Objective. Copy the entries from the line that has "The image size is (1456, 819)." through the line that has "[x=651, y=301]", swapping "Desktop folder listing" for "Downloads folder listing" and leaving everything else the same.

Given entries.
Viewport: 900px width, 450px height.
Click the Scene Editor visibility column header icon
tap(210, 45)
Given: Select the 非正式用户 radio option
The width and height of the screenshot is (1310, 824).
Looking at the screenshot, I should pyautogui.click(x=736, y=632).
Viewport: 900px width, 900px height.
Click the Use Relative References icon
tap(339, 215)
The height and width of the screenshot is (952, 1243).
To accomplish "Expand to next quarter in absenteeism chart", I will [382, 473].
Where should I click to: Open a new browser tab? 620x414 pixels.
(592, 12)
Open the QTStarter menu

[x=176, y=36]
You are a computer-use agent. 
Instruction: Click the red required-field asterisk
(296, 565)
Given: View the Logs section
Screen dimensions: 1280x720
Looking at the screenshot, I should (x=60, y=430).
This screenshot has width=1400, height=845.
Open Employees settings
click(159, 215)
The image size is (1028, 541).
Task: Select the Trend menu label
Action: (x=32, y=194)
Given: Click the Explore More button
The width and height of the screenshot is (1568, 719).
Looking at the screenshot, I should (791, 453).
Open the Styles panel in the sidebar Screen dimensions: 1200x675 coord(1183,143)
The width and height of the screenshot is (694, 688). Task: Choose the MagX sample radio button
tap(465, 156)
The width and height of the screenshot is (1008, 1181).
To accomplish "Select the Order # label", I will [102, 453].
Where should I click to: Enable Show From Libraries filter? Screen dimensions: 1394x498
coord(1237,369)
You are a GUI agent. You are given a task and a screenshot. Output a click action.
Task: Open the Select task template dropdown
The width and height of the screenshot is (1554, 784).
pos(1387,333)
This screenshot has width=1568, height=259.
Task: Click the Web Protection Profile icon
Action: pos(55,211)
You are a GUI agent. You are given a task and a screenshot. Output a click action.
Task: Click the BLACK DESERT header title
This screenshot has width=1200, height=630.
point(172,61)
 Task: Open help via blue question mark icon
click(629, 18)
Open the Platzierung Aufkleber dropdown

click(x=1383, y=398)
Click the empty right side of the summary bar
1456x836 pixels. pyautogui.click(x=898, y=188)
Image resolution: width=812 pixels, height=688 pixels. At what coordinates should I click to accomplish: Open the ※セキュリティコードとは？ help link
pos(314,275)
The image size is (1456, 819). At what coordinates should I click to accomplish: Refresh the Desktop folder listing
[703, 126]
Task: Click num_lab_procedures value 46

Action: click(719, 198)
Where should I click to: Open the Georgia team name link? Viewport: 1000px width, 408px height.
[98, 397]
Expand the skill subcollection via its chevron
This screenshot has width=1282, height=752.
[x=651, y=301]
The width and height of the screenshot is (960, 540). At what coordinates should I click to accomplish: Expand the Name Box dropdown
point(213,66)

Task answer.
The image size is (1456, 819). At what coordinates should I click to accomplish: Refresh the Downloads folder listing
[703, 126]
Task: Click num_lab_procedures value 46

Action: click(719, 198)
Where should I click to: Open the Georgia team name link? Viewport: 1000px width, 408px height.
[98, 397]
Expand the skill subcollection via its chevron
This screenshot has width=1282, height=752.
[x=651, y=301]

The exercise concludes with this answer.